Leider ist es so, dass ein guter Teil der Krebserkrankungen nicht durch Verhalten beeinflusst werden kann - sie werden durch spontane Mutationen oder genetische Defekte ausgelöst und sind also großes Pech. Aber: Über die Hälfte aller Krebserkrankungen könnten durch die Lebensweise verhindert werden, wie eine neue Studie zeigt, in der 150.000 Menschen untersucht wurden. Auch die Aggressivität schon bestehender Tumore ist entscheidend durch die Lebensweise beeinflussbar. Die wichtigsten Faktoren, die vor einer Tumorerkrankung schützen können, sind: nicht rauchen, wenig Alkohol trinken, Übergewicht vermeiden, Sport treiben - mindestens 75 Minuten pro Woche intensiv oder aber 150 Minuten pro Woche mit mittlerer Anstrengung. Außerdem gibt es noch weitere „weichere“ Faktoren, die nicht in der Studie inkludiert waren: Man sollte tierische Produkte reduzieren, aber nicht völlig streichen, gelegentlich fasten und Ballaststoffe zu sich nehmen.
In einem Posting widmen Sie sich der Kraft des Yoga: „Der Effekt war so stark, dass ich sofort wusste: Das hier, das wirst du den Rest deines Lebens jeden Tag tun.“ Warum hat Sie gerade Yoga überzeugt?
Ich bin Naturwissenschaftler und kein Esoteriker. Yoga hat körperlich nachweisbare Effekte auf den Blutdruck und das vegetative Nervensystem. Selbst Botenstoffe in unserem Gehirn, die von Beruhigungspillen angesteuert werden, können durch Yoga aktiviert werden. In den meisten Studien ist Yoga klassischen Sportarten daher überlegen.
Der Jahreswechsel ist die Zeit der Vorsätze: Wenn Menschen nur eine Sache ihren Lebensstil betreffend ändern wollen - was sollte das Ihrer Meinung nach sein?

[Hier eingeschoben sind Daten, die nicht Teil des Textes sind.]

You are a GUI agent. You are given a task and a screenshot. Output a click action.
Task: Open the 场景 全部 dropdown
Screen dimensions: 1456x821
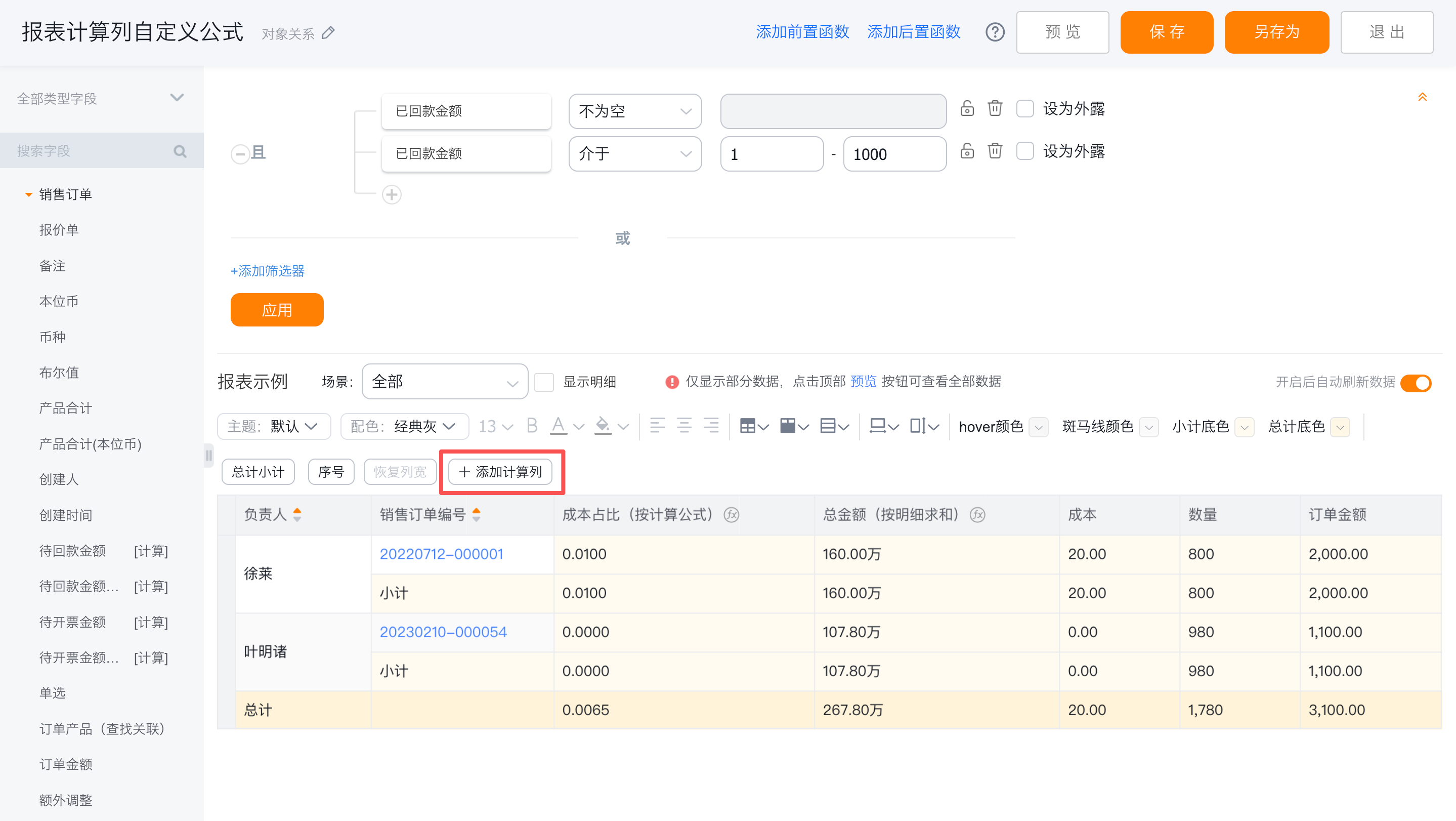click(444, 382)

Es ist egal, was man tut, aber man sollte sich bewusst machen, dass zur Erreichung eines großen Zieles viele kleine Schritte notwendig sind. Das gilt auch, wenn man etwas lassen will - zum Beispiel das Rauchen, wenn man also ein passives Ziel verfolgt. Auch glaube ich, dass man einen Energieschub braucht oder auch die Bereitschaft, einmal deutlich mehr als üblich zu leiden, um eben den negativen Zyklus zu brechen. Dafür wiederum braucht es aber ein Ziel, das es wert scheint. Darum ist es so wichtig, sich eine Idealsituation seiner Zukunft vorzustellen - etwas, wofür es sich lohnt.